February 25, 2021
Spaces of Resistance and Hope
The English department hosted a webinar on Feb. 24 as a culminating event for the sophomore class in their study of Tommy Orange’s novel There There, which follows twelve different Native characters living in Oakland as they are all drawn together at the Big Oakland Powwow. The webinar featured Meghanlata Gupta, who gave a talk entitled ‘Spaces of Resistance and Hope’: Centering Indigenous Stories and Imagining New Futures.” After her remarks, she engaged in a moderated Q&A with several of our sophomores.
A current senior at Yale University from Ann Arbor, Michigan, Ms. Gupta is a citizen of the Sault Ste.
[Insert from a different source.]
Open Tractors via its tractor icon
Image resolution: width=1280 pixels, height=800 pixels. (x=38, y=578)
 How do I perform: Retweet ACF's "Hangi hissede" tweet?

Marie Tribe of Chippewa Indians. Her work and research interests lie at the intersections of Native American history, law and policy, journalism, and education. At Yale, Ms. Gupta was the 2020 President of the Association of Native Americans and a member of the Native American Cultural Center. She is also the founder and lead editor of Indigenizing the News, a digital news source dedicated to Native American news.
Gupta began her talk by acknowledging the land we inhabit – the ancestral lands of the Mohegan, Mashantucket, Pequot, Eastern Pequot, Schaghticoke, Golden Hill Paugussett, Niantic, and Quinnipiac peoples. She shared a video featuring native women who dispelled commonly held misconceptions about native Americans, such as not paying taxes, living in teepees, and receiving government assistance.
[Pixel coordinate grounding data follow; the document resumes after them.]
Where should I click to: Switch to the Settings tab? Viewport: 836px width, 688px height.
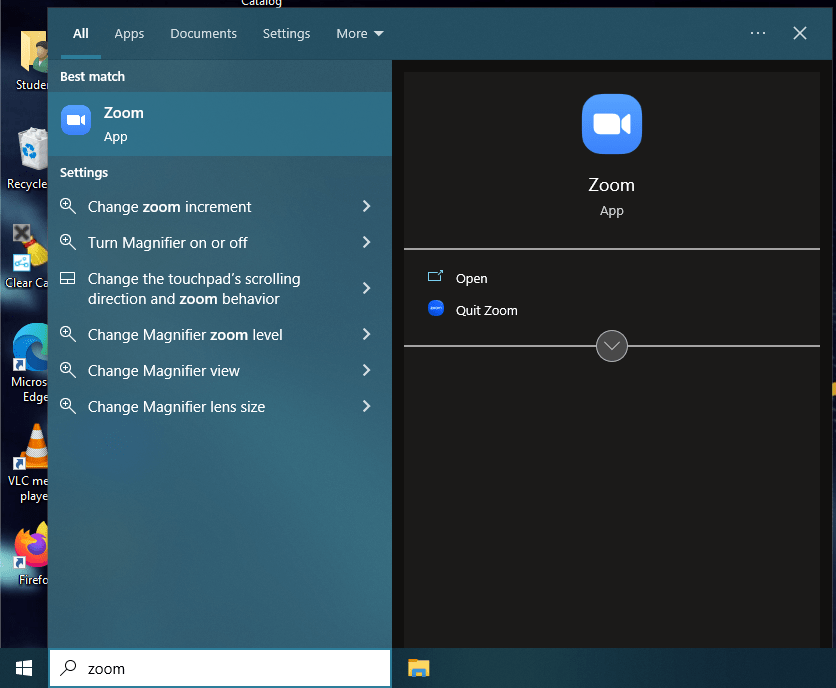[x=286, y=33]
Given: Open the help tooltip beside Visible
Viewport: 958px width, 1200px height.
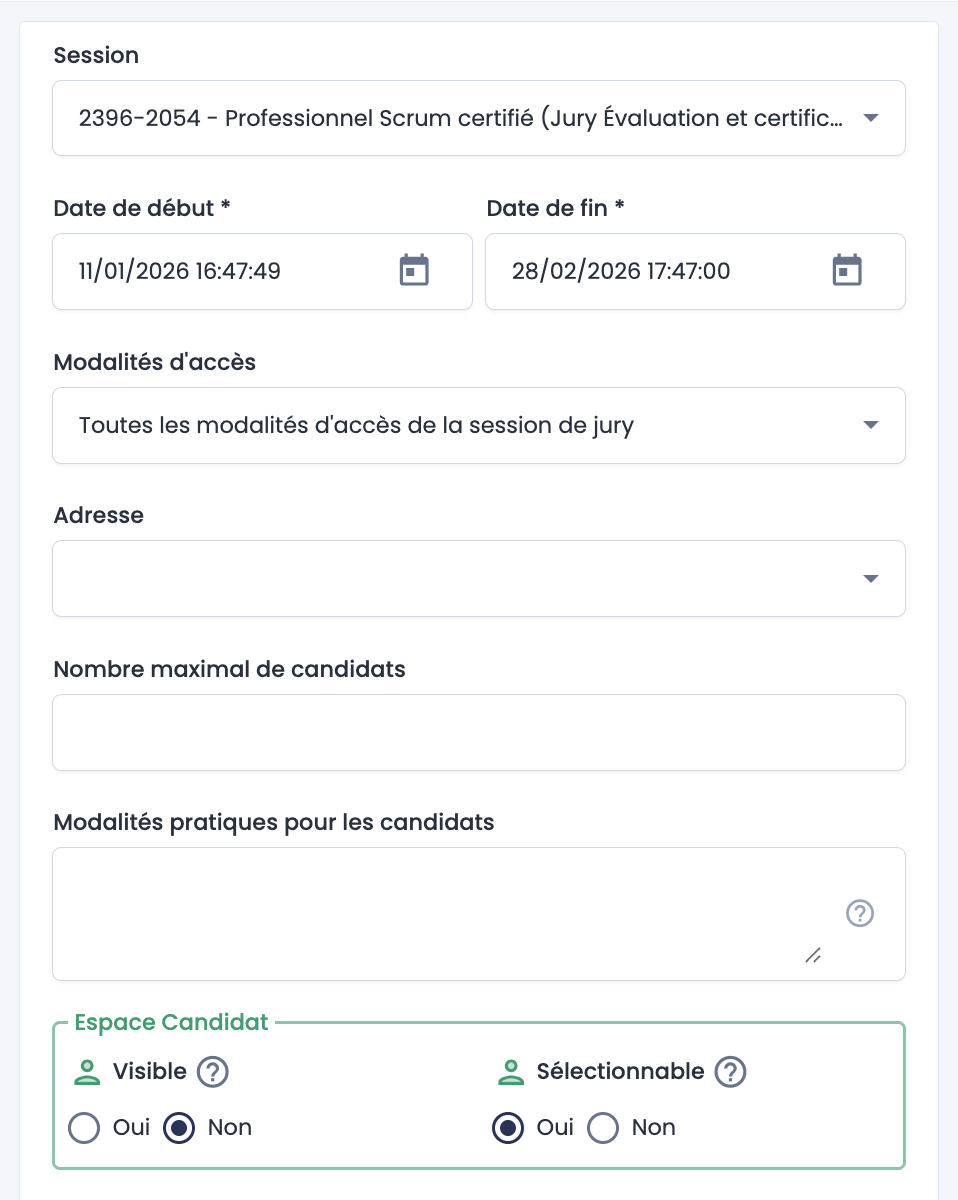Looking at the screenshot, I should [211, 1071].
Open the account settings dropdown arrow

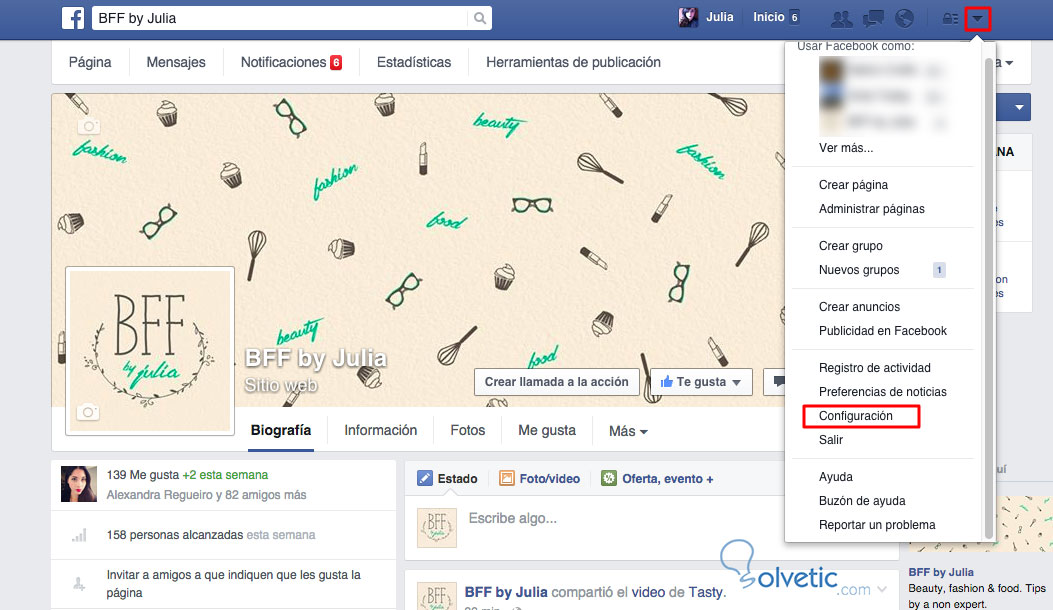coord(978,17)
She believes in the importance of telling the story of new narratives of indigenous peoples who “live, thrive and lead all across the United States – contributing to every aspect of society. Anchored in values, theirs is a living and evolving story of resistance, resilience, economic strength, and cultural revitalization.”
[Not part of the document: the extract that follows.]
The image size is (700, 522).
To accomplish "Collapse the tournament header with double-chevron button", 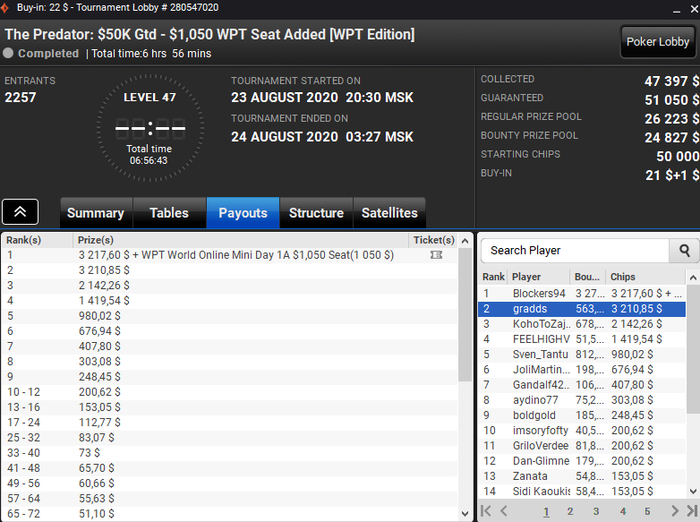I will [20, 212].

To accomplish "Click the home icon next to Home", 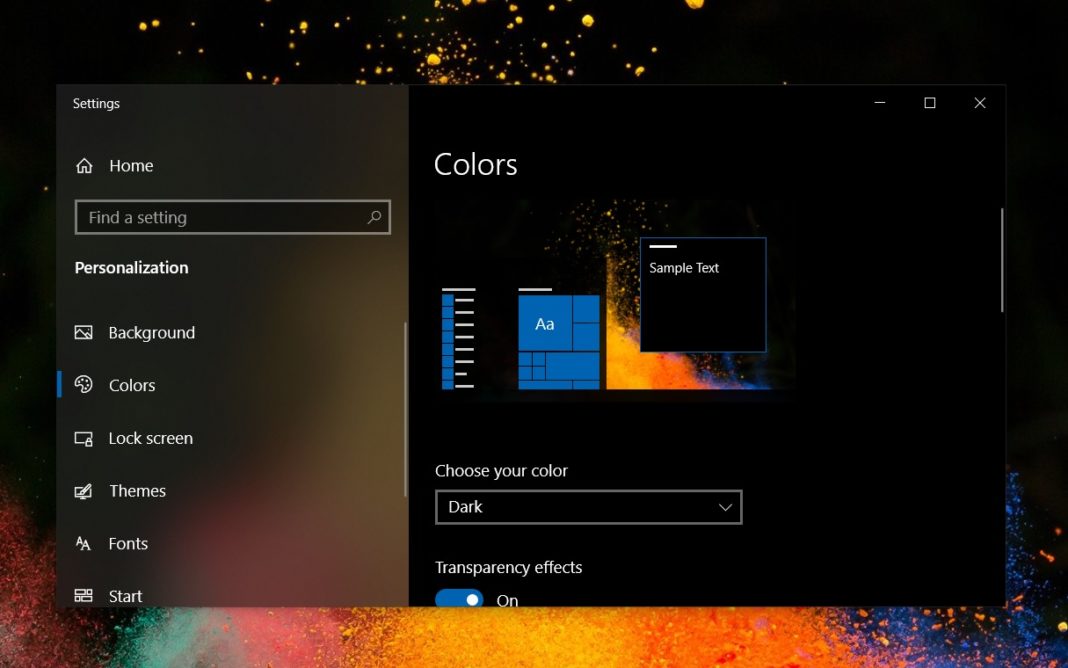I will 85,165.
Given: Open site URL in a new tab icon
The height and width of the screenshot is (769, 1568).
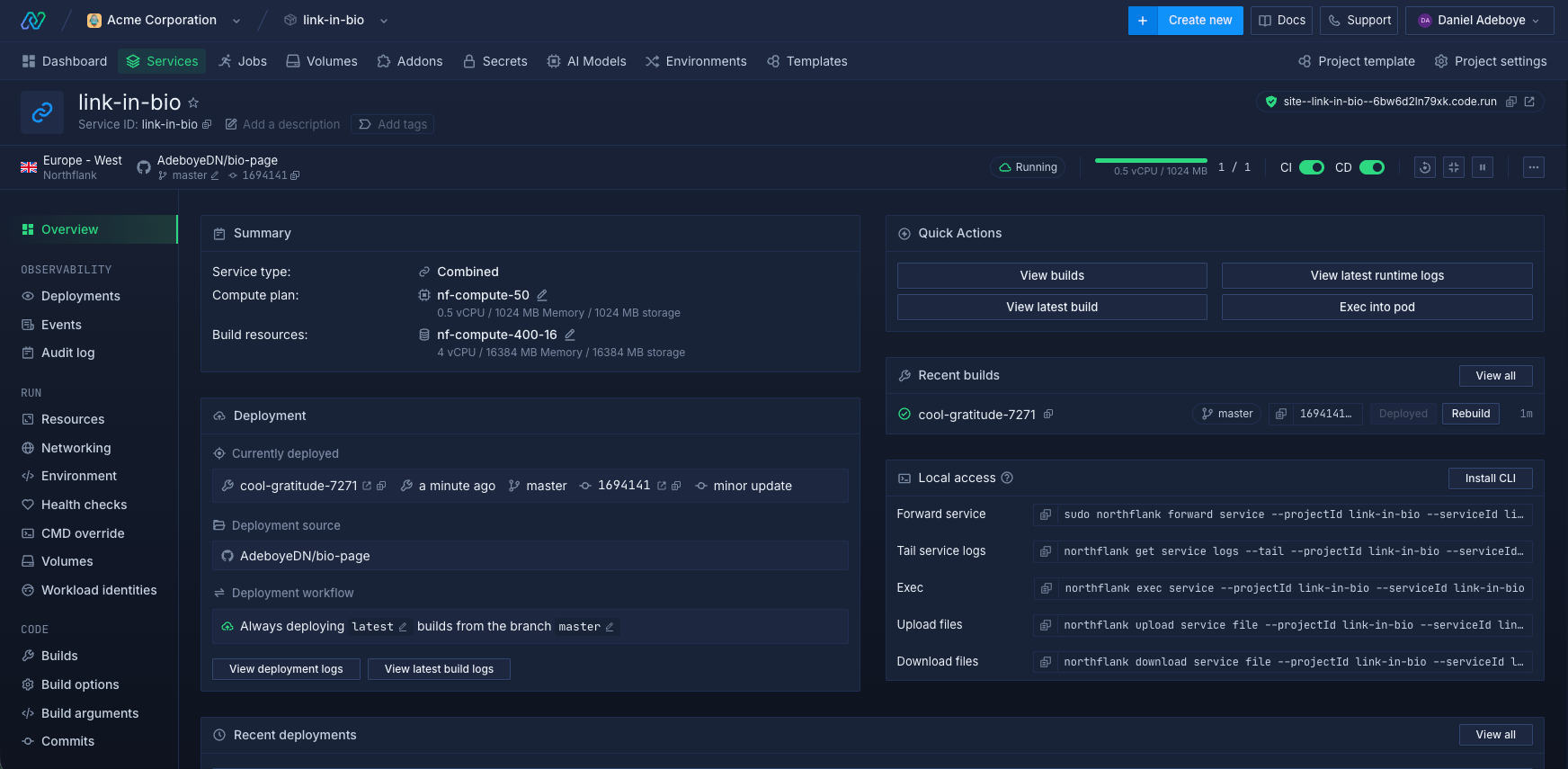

While at Yale, she is passionate about her advocacy work, such as organizing speaking events and teach-ins. She believes Yale needs more native professors and wants to have more native languages taught at Yale by elders. One event she is particularly proud of organizing was an exhibit about indigenous art, followed by a native play and a dinner catered by an indigenous chef. “Within this, we see the remaking of the narrative when we have indigenous people writing plays and curating exhibits. All these things work against the problematic narratives of who we are. Showing all these accurate, rigorous, multifaceted, and complex stories about who we are as native people,” she said.
In 2019 she started Indigenizing the News, a news source comprised of a newsletter and original writing which also shares educational resources and partnerships with other newsrooms. “Journalism is its own form of contemporary storytelling, just like our ancestors did,” she said. “But, I’m doing it through this framework of journalism. In the midst of breaking news, I’ll talk about sovereignty, poverty, tribal nation diversity, federal recognition, and funding to help educate others and give a glimpse into a more accurate narrative.”